* Brief:
Return each line in the records below that includes "calendar".

* Dataset excerpts:

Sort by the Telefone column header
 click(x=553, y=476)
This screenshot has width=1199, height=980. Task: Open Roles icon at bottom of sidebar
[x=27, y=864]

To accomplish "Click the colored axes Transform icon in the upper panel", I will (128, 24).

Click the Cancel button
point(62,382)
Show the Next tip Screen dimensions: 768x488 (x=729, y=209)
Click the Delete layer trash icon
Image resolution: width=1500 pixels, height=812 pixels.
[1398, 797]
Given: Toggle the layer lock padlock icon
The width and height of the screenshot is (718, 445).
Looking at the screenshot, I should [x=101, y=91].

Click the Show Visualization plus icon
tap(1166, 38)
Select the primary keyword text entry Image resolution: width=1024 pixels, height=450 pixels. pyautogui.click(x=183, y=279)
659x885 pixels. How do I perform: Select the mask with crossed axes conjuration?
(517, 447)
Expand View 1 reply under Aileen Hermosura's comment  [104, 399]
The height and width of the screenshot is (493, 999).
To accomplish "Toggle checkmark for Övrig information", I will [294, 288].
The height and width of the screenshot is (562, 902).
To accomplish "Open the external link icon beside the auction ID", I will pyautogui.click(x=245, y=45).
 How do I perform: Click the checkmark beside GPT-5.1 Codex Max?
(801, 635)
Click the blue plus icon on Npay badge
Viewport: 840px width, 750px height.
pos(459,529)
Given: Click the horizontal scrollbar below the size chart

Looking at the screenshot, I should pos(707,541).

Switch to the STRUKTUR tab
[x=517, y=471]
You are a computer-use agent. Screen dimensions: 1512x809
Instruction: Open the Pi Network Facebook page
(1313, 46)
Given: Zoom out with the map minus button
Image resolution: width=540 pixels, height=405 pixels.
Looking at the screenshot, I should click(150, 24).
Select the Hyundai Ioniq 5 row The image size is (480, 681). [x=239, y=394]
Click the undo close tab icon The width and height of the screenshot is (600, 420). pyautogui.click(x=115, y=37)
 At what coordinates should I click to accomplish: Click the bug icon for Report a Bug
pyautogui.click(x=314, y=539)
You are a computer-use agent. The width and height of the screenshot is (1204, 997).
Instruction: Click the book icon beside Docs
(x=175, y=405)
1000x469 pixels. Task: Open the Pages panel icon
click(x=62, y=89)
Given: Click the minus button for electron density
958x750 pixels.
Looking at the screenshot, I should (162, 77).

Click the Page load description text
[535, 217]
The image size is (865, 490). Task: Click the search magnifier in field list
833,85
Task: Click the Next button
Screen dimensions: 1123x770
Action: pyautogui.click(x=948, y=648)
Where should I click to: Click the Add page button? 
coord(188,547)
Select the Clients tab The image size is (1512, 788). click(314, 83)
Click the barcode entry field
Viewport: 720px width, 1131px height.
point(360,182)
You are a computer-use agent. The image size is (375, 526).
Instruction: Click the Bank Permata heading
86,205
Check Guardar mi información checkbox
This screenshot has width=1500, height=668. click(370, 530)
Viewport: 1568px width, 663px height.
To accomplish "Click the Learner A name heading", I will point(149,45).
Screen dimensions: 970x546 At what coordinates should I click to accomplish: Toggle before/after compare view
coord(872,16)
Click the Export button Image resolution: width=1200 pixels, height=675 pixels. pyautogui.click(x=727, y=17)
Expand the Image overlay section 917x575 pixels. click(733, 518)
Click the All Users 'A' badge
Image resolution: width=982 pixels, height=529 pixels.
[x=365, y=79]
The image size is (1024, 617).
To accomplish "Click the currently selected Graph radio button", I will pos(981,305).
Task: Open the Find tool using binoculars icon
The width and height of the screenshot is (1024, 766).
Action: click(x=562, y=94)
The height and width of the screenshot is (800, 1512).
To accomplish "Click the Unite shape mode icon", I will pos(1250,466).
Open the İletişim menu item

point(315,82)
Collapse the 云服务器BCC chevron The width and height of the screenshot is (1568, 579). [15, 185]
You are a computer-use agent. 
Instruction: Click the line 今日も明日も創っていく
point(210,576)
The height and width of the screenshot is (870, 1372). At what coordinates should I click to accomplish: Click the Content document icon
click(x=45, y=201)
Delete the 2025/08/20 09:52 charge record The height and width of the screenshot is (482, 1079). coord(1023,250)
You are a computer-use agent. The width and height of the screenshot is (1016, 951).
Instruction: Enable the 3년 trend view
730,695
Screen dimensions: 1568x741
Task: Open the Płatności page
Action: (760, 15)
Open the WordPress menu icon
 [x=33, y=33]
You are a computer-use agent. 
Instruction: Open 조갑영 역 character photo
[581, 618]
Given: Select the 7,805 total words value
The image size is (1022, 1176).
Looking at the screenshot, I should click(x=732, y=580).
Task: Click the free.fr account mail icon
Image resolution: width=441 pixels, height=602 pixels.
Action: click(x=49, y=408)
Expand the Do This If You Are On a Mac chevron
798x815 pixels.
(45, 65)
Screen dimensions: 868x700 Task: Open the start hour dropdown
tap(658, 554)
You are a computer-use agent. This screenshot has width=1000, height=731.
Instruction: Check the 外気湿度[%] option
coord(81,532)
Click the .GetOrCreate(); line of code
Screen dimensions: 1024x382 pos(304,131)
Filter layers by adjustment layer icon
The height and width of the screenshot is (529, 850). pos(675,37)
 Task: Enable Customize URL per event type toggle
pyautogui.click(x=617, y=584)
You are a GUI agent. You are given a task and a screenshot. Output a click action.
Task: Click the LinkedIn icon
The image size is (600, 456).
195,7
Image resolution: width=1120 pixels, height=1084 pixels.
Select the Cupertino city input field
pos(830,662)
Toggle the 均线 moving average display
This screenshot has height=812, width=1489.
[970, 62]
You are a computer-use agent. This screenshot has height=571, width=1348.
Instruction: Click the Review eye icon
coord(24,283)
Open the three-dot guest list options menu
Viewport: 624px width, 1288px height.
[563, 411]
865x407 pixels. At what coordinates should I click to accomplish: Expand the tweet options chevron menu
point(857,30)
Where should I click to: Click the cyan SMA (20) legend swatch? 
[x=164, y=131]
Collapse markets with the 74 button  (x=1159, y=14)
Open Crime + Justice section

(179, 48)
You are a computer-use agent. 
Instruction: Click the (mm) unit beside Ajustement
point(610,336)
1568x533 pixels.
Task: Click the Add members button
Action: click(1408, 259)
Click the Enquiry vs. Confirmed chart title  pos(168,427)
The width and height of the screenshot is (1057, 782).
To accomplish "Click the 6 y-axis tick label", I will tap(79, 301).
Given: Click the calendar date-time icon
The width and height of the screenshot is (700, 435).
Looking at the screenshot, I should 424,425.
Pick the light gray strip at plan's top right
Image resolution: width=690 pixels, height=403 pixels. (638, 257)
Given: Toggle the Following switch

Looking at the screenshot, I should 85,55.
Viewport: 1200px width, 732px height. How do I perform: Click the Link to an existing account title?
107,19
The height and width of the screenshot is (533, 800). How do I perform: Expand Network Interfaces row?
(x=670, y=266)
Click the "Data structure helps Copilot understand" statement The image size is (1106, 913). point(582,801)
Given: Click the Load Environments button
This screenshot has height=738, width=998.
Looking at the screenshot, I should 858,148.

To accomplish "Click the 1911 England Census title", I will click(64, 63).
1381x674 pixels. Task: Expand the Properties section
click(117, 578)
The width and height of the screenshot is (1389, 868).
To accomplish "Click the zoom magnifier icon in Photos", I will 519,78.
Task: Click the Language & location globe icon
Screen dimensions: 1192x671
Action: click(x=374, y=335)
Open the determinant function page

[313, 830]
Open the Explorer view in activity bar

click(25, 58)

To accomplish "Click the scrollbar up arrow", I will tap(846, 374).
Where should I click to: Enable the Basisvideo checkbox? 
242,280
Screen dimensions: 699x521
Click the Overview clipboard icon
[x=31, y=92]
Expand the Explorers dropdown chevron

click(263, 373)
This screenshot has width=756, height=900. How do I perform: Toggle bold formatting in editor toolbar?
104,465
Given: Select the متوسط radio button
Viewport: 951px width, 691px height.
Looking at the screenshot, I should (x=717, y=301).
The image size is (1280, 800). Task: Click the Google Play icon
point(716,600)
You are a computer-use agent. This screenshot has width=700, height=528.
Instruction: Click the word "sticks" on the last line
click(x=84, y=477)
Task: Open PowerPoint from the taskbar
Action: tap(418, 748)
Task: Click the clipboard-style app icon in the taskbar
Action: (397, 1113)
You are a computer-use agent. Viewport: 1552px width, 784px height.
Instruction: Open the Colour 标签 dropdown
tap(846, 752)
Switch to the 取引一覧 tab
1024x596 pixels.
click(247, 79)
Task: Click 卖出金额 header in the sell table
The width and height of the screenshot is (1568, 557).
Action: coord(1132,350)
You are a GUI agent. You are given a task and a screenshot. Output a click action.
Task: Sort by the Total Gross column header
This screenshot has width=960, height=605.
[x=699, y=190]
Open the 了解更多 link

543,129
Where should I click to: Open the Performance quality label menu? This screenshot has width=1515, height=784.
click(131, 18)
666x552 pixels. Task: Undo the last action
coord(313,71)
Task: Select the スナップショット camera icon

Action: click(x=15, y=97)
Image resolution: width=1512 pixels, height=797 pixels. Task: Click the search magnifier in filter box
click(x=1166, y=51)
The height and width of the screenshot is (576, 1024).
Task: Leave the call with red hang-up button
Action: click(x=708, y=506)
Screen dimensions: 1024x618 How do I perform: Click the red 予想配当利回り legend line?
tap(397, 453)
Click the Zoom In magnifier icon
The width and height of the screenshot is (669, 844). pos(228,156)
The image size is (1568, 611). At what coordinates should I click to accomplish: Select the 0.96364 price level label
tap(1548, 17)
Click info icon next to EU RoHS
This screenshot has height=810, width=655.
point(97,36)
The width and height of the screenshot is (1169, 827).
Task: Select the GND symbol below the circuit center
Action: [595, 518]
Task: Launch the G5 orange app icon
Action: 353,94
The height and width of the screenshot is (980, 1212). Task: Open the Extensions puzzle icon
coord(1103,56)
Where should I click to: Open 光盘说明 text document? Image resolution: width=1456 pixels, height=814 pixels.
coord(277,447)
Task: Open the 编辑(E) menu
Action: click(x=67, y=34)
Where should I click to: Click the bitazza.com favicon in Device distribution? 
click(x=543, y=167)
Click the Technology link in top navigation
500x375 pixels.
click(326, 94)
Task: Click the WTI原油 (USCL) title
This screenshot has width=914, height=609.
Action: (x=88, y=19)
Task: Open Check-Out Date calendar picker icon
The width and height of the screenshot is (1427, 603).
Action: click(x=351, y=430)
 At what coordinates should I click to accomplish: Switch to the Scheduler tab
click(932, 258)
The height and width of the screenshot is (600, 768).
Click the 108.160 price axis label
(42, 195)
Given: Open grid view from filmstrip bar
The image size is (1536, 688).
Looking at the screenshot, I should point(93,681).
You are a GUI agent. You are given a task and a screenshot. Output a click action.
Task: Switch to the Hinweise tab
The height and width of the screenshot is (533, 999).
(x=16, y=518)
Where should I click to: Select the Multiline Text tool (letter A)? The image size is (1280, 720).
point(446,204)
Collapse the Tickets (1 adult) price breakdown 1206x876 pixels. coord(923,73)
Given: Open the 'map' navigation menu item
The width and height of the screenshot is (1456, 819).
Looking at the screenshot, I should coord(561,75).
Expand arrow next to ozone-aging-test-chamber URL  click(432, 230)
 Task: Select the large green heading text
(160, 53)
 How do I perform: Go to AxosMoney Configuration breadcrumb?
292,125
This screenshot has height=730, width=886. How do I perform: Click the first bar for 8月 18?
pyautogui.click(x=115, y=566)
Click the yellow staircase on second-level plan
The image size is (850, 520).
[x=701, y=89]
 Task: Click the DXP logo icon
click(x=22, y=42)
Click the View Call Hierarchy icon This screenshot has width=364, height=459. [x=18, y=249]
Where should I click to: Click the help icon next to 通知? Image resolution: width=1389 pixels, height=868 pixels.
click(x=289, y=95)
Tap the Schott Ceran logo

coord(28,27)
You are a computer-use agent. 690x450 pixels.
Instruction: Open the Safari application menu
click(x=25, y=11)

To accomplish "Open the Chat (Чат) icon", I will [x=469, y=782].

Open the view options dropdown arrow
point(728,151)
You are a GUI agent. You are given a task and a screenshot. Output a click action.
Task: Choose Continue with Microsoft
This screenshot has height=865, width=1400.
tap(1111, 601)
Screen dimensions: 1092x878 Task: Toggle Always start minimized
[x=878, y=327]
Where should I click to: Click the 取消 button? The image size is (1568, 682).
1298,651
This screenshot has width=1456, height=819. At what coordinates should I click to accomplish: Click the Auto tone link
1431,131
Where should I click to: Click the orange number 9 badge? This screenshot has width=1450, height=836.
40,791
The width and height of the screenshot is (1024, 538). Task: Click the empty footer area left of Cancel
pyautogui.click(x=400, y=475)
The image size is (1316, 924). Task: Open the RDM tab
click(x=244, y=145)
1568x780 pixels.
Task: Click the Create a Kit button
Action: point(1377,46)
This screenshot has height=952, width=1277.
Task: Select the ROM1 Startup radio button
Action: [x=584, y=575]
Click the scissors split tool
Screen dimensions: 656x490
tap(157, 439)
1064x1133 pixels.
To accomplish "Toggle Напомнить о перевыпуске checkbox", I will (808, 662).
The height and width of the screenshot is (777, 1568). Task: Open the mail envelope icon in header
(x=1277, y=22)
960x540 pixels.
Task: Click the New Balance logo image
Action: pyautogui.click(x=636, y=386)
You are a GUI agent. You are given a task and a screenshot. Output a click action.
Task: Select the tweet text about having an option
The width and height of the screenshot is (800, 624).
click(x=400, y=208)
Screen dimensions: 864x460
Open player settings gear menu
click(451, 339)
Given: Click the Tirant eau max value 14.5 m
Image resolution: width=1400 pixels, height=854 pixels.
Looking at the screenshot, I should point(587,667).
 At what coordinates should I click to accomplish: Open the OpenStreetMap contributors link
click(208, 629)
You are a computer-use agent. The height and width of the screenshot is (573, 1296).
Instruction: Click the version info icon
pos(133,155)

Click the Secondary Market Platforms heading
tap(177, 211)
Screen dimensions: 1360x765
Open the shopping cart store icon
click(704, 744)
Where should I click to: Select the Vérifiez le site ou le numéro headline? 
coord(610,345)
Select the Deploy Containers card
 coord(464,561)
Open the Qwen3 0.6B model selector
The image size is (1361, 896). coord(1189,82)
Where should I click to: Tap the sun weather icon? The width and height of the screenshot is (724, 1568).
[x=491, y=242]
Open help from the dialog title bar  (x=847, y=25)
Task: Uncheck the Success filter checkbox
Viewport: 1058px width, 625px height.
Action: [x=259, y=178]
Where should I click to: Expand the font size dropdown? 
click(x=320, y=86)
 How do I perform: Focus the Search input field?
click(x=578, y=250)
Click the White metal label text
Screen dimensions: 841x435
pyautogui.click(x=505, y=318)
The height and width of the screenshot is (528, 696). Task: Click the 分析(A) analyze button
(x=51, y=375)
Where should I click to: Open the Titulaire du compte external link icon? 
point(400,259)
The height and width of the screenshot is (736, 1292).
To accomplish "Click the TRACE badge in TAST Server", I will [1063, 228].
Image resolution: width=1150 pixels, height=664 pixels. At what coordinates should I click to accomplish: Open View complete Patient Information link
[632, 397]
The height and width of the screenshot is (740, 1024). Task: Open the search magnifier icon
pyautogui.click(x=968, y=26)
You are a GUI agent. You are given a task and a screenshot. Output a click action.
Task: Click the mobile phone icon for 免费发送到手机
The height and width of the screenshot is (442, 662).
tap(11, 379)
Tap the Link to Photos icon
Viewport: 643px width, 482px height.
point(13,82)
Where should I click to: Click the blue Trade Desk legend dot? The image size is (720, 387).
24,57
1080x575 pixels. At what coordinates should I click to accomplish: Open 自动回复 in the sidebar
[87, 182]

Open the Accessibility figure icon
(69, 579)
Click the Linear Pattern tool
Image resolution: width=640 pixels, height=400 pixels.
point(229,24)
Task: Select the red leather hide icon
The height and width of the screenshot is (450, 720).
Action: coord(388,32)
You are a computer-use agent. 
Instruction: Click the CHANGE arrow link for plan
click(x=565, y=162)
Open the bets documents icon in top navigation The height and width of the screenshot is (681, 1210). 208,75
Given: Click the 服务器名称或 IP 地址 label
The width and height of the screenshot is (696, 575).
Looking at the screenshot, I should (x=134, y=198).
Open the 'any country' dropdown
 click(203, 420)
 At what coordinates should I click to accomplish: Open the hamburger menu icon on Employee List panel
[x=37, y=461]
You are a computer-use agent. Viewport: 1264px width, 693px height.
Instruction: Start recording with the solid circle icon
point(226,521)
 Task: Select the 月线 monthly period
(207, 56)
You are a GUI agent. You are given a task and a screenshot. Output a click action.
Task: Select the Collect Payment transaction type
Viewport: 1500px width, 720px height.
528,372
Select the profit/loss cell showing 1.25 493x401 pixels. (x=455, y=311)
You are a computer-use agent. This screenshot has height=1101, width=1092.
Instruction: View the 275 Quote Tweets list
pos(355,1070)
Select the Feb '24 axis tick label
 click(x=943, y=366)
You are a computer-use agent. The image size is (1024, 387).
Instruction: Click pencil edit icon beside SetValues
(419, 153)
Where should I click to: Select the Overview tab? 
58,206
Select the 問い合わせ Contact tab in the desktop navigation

* Solution to the exercise:
Given: Click the calendar date-time icon
Task: Open Check-Out Date calendar picker icon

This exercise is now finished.